第3話
「そうだなぁ……なんか案とかあるか?」
国王がダラけきった表情で僕へと尋ねてくる。
「そうだね……とりあえずは議会を作って民意を反映させることかな……」
僕は国王に対してそう答える。
最終地点として考えるのであればイギリスの立憲君主制当たりに落ち着くのが良いと思っている。
正直な話、この国の王侯貴族は想像以上に大変なことになっている。
トップである国王はただの傀儡。本来のトップである五賢会は壊滅。南の領地は絶賛大混乱、変革期。
この国でこれ以上王政、貴族制を続けていくのはかなり難しい……と思われる。新聞なども発達しちゃっているし。

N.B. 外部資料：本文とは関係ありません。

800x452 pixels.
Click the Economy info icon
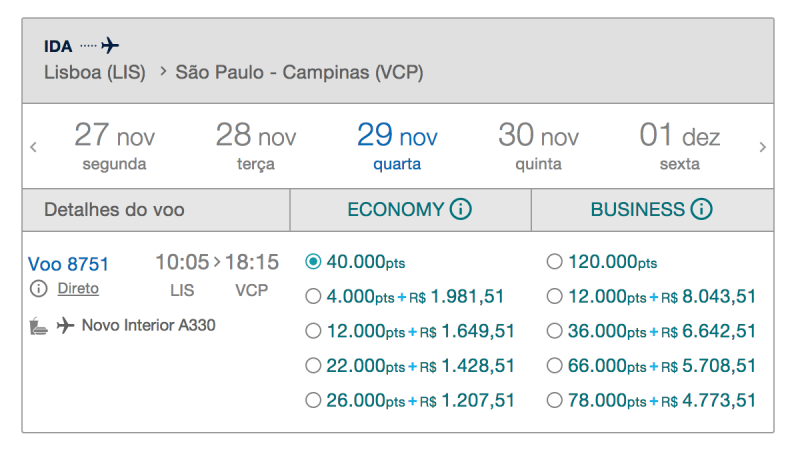click(x=461, y=209)
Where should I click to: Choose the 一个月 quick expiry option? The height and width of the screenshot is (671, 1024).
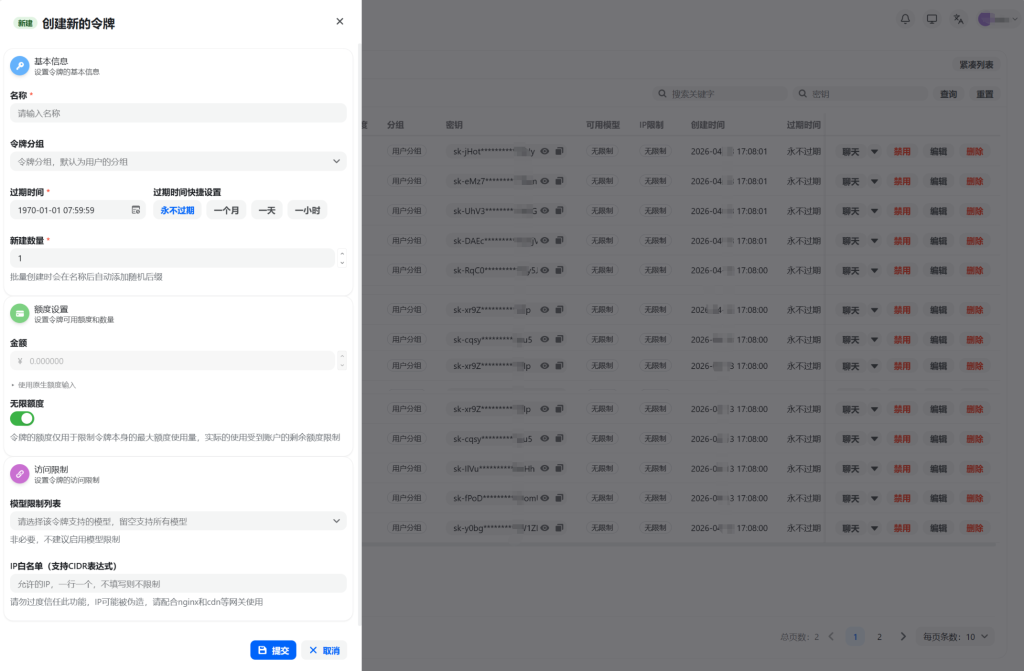click(226, 210)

というか、そもそも国の執務を未成年の学生に任せるような国がまともなはずもない。
学生に支えられている国とか普通に終わっている。
「「「議会……?」」」
僕の言葉に対して国王と騎士団長と魔道士長が首を傾げる。
どうやら初めて聞くようだ。
「なるほど……北欧の方にある小議会連合国家のようなもですか」
それに対して、宰相は議会と言う言葉に反応した。
「そういうことだね」
北欧の小議会連合国家。
昔派手に戦争をしたせいで、全ての国家が爆散。王政、貴族制が廃止。
その後もものすごい激動の時代を歩み、民主主義を政治体系とするいくつもの都市国家が誕生し……それども争い続けた。
そして長き時をかけてようやく安定。二度と悲惨な歴史を繰り返さないよう、全ての都市国家が連合して一つの国を作ろうとして出来上がったのが小議会連合国家である。

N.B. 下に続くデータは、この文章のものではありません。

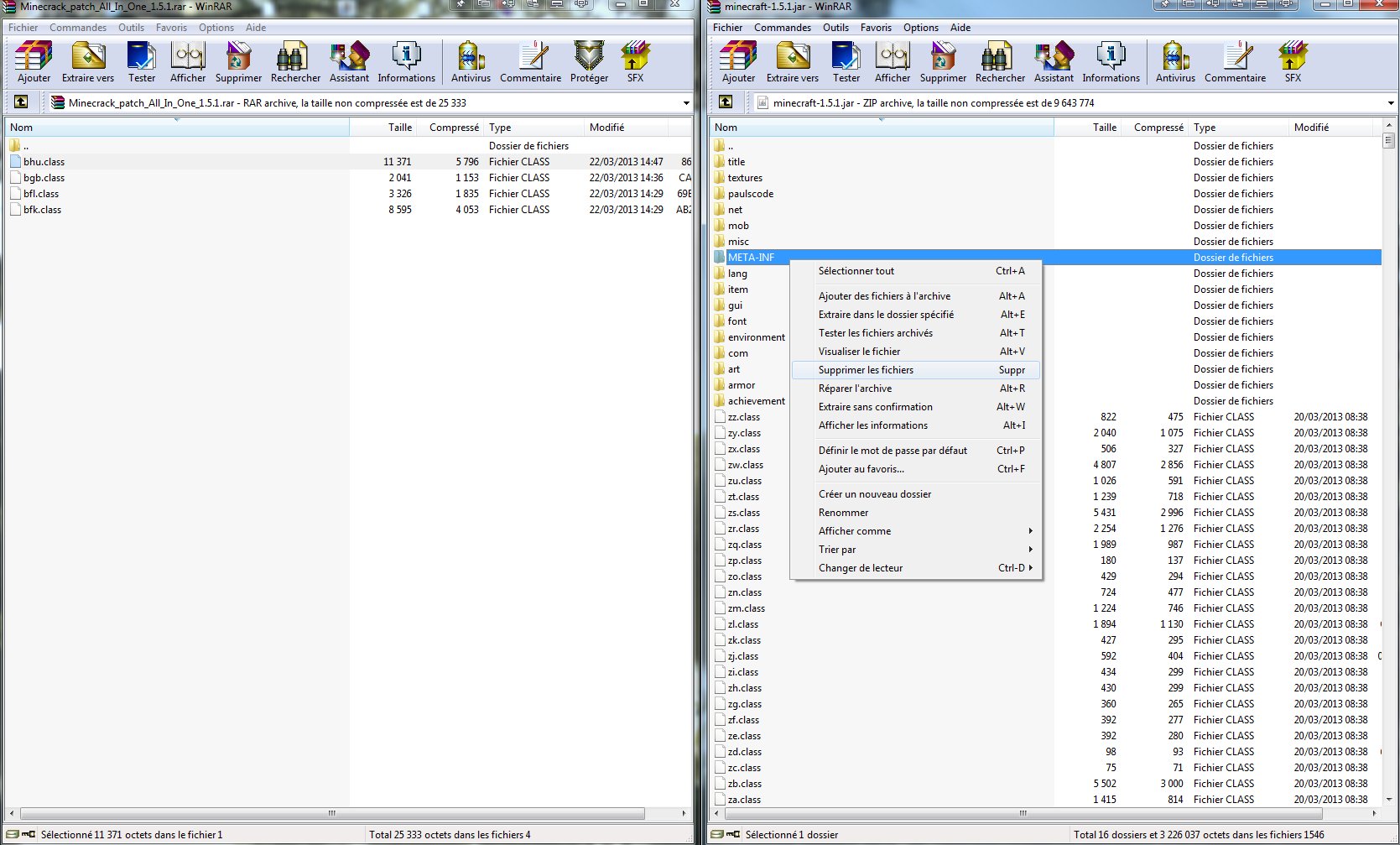Click Extraire vers icon in left window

この世界で民主主義を思い浮かべるのであればこれが一番わかりやすいであろう。
「当然平民に政治への発言力を与えることに対して反発する王侯貴族もいると思うが……まぁ、そんな有象無象簡単に捻り潰せるからね」
「なるほど……乱暴ではあるものの……これが一番良いのかも知れませんね。となるどこれから我々の方針は……」
「そうだね……」
僕と宰相は国王と騎士団長と魔道士長を完全に置き去りにしてこれからのこの国の方針について話を進めていった。